**What you have to do**
Below are some entries; write out each one of them exactly.

**Available records**
>>>

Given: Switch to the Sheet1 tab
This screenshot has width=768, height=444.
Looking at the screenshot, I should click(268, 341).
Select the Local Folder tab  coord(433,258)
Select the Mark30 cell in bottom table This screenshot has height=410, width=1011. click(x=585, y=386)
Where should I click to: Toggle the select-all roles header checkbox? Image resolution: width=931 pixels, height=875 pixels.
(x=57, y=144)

<<<

**Response box**
Given: Switch to the Sheet1 tab
This screenshot has width=768, height=444.
Looking at the screenshot, I should click(268, 341).
Select the Local Folder tab  coord(433,258)
Select the Mark30 cell in bottom table This screenshot has height=410, width=1011. click(x=585, y=386)
Where should I click to: Toggle the select-all roles header checkbox? Image resolution: width=931 pixels, height=875 pixels.
(x=57, y=144)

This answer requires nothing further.